▸ **Request**: Reproduce all of the records below line for line, changing nothing.
# # # # # # #
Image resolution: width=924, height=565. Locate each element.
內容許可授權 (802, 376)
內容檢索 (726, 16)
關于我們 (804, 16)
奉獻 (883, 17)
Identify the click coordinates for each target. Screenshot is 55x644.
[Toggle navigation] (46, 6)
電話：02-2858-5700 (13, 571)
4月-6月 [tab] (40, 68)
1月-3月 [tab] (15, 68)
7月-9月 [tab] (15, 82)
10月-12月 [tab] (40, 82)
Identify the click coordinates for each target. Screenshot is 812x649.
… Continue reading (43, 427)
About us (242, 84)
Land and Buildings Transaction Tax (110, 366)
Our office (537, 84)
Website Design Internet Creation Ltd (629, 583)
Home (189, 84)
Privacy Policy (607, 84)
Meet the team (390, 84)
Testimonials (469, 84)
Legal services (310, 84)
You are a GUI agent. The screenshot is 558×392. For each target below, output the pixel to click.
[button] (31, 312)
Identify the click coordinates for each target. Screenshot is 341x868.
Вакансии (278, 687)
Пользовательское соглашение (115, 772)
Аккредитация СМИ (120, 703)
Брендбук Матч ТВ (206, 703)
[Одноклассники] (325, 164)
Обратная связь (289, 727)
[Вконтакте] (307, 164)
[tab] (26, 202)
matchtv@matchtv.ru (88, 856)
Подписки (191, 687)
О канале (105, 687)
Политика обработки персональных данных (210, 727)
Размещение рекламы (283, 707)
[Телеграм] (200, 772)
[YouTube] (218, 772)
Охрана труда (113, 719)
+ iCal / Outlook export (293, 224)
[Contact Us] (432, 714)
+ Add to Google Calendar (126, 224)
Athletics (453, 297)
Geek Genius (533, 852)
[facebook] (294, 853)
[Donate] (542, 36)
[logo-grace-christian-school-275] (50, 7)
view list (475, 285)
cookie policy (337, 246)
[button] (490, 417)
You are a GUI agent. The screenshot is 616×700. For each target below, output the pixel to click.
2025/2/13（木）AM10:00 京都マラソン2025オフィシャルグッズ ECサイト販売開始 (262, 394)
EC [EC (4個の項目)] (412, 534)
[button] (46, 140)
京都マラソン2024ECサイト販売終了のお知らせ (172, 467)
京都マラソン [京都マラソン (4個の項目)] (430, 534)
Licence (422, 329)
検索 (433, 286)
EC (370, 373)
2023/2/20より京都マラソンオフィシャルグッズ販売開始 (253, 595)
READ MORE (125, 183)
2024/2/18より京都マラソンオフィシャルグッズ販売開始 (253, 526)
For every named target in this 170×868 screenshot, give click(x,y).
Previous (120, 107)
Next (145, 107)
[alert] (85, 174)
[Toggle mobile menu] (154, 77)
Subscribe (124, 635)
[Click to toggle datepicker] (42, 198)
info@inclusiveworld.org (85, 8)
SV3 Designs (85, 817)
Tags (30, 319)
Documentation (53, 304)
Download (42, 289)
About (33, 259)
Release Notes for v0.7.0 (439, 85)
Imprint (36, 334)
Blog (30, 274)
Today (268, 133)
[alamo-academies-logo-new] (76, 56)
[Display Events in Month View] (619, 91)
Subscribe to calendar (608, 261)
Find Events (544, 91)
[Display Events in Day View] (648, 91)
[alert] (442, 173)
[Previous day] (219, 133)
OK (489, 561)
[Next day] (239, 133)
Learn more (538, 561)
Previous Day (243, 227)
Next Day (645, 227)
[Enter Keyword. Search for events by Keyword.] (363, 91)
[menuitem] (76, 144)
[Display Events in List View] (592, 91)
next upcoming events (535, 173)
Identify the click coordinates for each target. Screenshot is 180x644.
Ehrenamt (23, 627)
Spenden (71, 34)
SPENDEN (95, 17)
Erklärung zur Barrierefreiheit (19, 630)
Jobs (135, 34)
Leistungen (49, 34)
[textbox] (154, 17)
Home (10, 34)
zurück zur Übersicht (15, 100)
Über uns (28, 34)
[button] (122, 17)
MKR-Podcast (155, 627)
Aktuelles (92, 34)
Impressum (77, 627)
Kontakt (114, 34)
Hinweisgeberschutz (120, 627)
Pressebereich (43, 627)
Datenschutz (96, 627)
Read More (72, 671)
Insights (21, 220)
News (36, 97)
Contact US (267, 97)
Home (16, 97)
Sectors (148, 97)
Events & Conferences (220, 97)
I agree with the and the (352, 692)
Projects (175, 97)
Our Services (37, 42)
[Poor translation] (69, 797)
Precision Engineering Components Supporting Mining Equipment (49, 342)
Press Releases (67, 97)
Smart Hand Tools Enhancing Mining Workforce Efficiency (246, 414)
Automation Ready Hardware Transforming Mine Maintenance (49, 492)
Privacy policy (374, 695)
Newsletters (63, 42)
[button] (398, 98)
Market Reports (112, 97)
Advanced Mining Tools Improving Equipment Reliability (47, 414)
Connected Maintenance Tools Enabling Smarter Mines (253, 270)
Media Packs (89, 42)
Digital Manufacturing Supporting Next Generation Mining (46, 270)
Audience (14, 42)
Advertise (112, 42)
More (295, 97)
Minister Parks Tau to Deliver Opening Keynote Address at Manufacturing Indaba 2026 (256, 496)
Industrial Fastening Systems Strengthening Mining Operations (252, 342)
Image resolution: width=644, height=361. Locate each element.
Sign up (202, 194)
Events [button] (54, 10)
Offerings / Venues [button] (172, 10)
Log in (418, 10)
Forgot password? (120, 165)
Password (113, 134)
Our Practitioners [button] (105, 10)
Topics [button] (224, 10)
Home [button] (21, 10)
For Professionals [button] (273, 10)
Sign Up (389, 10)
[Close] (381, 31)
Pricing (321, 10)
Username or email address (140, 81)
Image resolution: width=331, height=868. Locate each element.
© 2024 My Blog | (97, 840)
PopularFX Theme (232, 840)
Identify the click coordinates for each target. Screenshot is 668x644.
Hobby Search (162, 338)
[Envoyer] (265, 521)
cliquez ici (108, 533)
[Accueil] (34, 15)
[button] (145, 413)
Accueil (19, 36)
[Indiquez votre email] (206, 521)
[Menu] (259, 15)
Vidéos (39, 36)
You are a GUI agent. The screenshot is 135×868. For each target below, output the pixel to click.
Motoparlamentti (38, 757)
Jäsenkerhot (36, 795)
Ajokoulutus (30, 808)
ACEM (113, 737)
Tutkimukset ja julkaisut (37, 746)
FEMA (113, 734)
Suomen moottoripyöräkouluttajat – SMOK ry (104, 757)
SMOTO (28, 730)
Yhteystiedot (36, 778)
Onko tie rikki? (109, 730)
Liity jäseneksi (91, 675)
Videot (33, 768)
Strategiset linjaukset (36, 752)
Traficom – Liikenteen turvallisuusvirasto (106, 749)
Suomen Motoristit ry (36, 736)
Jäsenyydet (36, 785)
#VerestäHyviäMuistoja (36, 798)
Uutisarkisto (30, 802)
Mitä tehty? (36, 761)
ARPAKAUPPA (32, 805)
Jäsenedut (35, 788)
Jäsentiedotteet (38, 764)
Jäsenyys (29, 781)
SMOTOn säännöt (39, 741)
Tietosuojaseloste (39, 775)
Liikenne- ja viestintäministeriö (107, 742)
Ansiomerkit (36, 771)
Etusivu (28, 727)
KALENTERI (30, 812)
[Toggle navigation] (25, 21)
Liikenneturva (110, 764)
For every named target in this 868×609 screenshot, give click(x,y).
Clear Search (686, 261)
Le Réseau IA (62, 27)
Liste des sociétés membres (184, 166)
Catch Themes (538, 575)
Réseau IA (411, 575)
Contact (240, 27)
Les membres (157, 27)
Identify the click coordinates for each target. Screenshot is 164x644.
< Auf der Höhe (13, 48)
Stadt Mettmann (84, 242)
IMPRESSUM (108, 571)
# # # # # # #
▸ **Solution to this problem**:
Image resolution: width=924, height=565. Locate each element.
內容許可授權 (802, 376)
內容檢索 (726, 16)
關于我們 (804, 16)
奉獻 (883, 17)
Identify the click coordinates for each target. Screenshot is 55x644.
[Toggle navigation] (46, 6)
電話：02-2858-5700 (13, 571)
4月-6月 [tab] (40, 68)
1月-3月 [tab] (15, 68)
7月-9月 [tab] (15, 82)
10月-12月 [tab] (40, 82)
Identify the click coordinates for each target. Screenshot is 812x649.
… Continue reading (43, 427)
About us (242, 84)
Land and Buildings Transaction Tax (110, 366)
Our office (537, 84)
Website Design Internet Creation Ltd (629, 583)
Home (189, 84)
Privacy Policy (607, 84)
Meet the team (390, 84)
Testimonials (469, 84)
Legal services (310, 84)
You are a GUI agent. The screenshot is 558×392. For each target below, output the pixel to click.
[button] (31, 312)
Identify the click coordinates for each target. Screenshot is 341x868.
Вакансии (278, 687)
Пользовательское соглашение (115, 772)
Аккредитация СМИ (120, 703)
Брендбук Матч ТВ (206, 703)
[Одноклассники] (325, 164)
Обратная связь (289, 727)
[Вконтакте] (307, 164)
[tab] (26, 202)
matchtv@matchtv.ru (88, 856)
Подписки (191, 687)
О канале (105, 687)
Политика обработки персональных данных (210, 727)
Размещение рекламы (283, 707)
[Телеграм] (200, 772)
[YouTube] (218, 772)
Охрана труда (113, 719)
+ iCal / Outlook export (293, 224)
[Contact Us] (432, 714)
+ Add to Google Calendar (126, 224)
Athletics (453, 297)
Geek Genius (533, 852)
[facebook] (294, 853)
[Donate] (542, 36)
[logo-grace-christian-school-275] (50, 7)
view list (475, 285)
cookie policy (337, 246)
[button] (490, 417)
You are a GUI agent. The screenshot is 616×700. For each target below, output the pixel to click.
2025/2/13（木）AM10:00 京都マラソン2025オフィシャルグッズ ECサイト販売開始 (262, 394)
EC [EC (4個の項目)] (412, 534)
[button] (46, 140)
京都マラソン2024ECサイト販売終了のお知らせ (172, 467)
京都マラソン [京都マラソン (4個の項目)] (430, 534)
Licence (422, 329)
検索 (433, 286)
EC (370, 373)
2023/2/20より京都マラソンオフィシャルグッズ販売開始 (253, 595)
READ MORE (125, 183)
2024/2/18より京都マラソンオフィシャルグッズ販売開始 (253, 526)
For every named target in this 170×868 screenshot, give click(x,y).
Previous (120, 107)
Next (145, 107)
[alert] (85, 174)
[Toggle mobile menu] (154, 77)
Subscribe (124, 635)
[Click to toggle datepicker] (42, 198)
info@inclusiveworld.org (85, 8)
SV3 Designs (85, 817)
Tags (30, 319)
Documentation (53, 304)
Download (42, 289)
About (33, 259)
Release Notes for v0.7.0 (439, 85)
Imprint (36, 334)
Blog (30, 274)
Today (268, 133)
[alamo-academies-logo-new] (76, 56)
[Display Events in Month View] (619, 91)
Subscribe to calendar (608, 261)
Find Events (544, 91)
[Display Events in Day View] (648, 91)
[alert] (442, 173)
[Previous day] (219, 133)
OK (489, 561)
[Next day] (239, 133)
Learn more (538, 561)
Previous Day (243, 227)
Next Day (645, 227)
[Enter Keyword. Search for events by Keyword.] (363, 91)
[menuitem] (76, 144)
[Display Events in List View] (592, 91)
next upcoming events (535, 173)
Identify the click coordinates for each target. Screenshot is 180x644.
Ehrenamt (23, 627)
Spenden (71, 34)
SPENDEN (95, 17)
Erklärung zur Barrierefreiheit (19, 630)
Jobs (135, 34)
Leistungen (49, 34)
[textbox] (154, 17)
Home (10, 34)
zurück zur Übersicht (15, 100)
Über uns (28, 34)
[button] (122, 17)
MKR-Podcast (155, 627)
Aktuelles (92, 34)
Impressum (77, 627)
Kontakt (114, 34)
Hinweisgeberschutz (120, 627)
Pressebereich (43, 627)
Datenschutz (96, 627)
Read More (72, 671)
Insights (21, 220)
News (36, 97)
Contact US (267, 97)
Home (16, 97)
Sectors (148, 97)
Events & Conferences (220, 97)
I agree with the and the (352, 692)
Projects (175, 97)
Our Services (37, 42)
[Poor translation] (69, 797)
Precision Engineering Components Supporting Mining Equipment (49, 342)
Press Releases (67, 97)
Smart Hand Tools Enhancing Mining Workforce Efficiency (246, 414)
Automation Ready Hardware Transforming Mine Maintenance (49, 492)
Privacy policy (374, 695)
Newsletters (63, 42)
[button] (398, 98)
Market Reports (112, 97)
Advanced Mining Tools Improving Equipment Reliability (47, 414)
Connected Maintenance Tools Enabling Smarter Mines (253, 270)
Media Packs (89, 42)
Digital Manufacturing Supporting Next Generation Mining (46, 270)
Audience (14, 42)
Advertise (112, 42)
More (295, 97)
Minister Parks Tau to Deliver Opening Keynote Address at Manufacturing Indaba 2026 (256, 496)
Industrial Fastening Systems Strengthening Mining Operations (252, 342)
Image resolution: width=644, height=361. Locate each element.
Sign up (202, 194)
Events [button] (54, 10)
Offerings / Venues [button] (172, 10)
Log in (418, 10)
Forgot password? (120, 165)
Password (113, 134)
Our Practitioners [button] (105, 10)
Topics [button] (224, 10)
Home [button] (21, 10)
For Professionals [button] (273, 10)
Sign Up (389, 10)
[Close] (381, 31)
Pricing (321, 10)
Username or email address (140, 81)
Image resolution: width=331, height=868. Locate each element.
© 2024 My Blog | (97, 840)
PopularFX Theme (232, 840)
Identify the click coordinates for each target. Screenshot is 668x644.
Hobby Search (162, 338)
[Envoyer] (265, 521)
cliquez ici (108, 533)
[Accueil] (34, 15)
[button] (145, 413)
Accueil (19, 36)
[Indiquez votre email] (206, 521)
[Menu] (259, 15)
Vidéos (39, 36)
You are a GUI agent. The screenshot is 135×868. For each target below, output the pixel to click.
Motoparlamentti (38, 757)
Jäsenkerhot (36, 795)
Ajokoulutus (30, 808)
ACEM (113, 737)
Tutkimukset ja julkaisut (37, 746)
FEMA (113, 734)
Suomen moottoripyöräkouluttajat – SMOK ry (104, 757)
SMOTO (28, 730)
Yhteystiedot (36, 778)
Onko tie rikki? (109, 730)
Liity jäseneksi (91, 675)
Videot (33, 768)
Strategiset linjaukset (36, 752)
Traficom – Liikenteen turvallisuusvirasto (106, 749)
Suomen Motoristit ry (36, 736)
Jäsenyydet (36, 785)
#VerestäHyviäMuistoja (36, 798)
Uutisarkisto (30, 802)
Mitä tehty? (36, 761)
ARPAKAUPPA (32, 805)
Jäsenedut (35, 788)
Jäsentiedotteet (38, 764)
Jäsenyys (29, 781)
SMOTOn säännöt (39, 741)
Tietosuojaseloste (39, 775)
Liikenne- ja viestintäministeriö (107, 742)
Ansiomerkit (36, 771)
Etusivu (28, 727)
KALENTERI (30, 812)
[Toggle navigation] (25, 21)
Liikenneturva (110, 764)
For every named target in this 868×609 screenshot, give click(x,y).
Clear Search (686, 261)
Le Réseau IA (62, 27)
Liste des sociétés membres (184, 166)
Catch Themes (538, 575)
Réseau IA (411, 575)
Contact (240, 27)
Les membres (157, 27)
Identify the click coordinates for each target. Screenshot is 164x644.
< Auf der Höhe (13, 48)
Stadt Mettmann (84, 242)
IMPRESSUM (108, 571)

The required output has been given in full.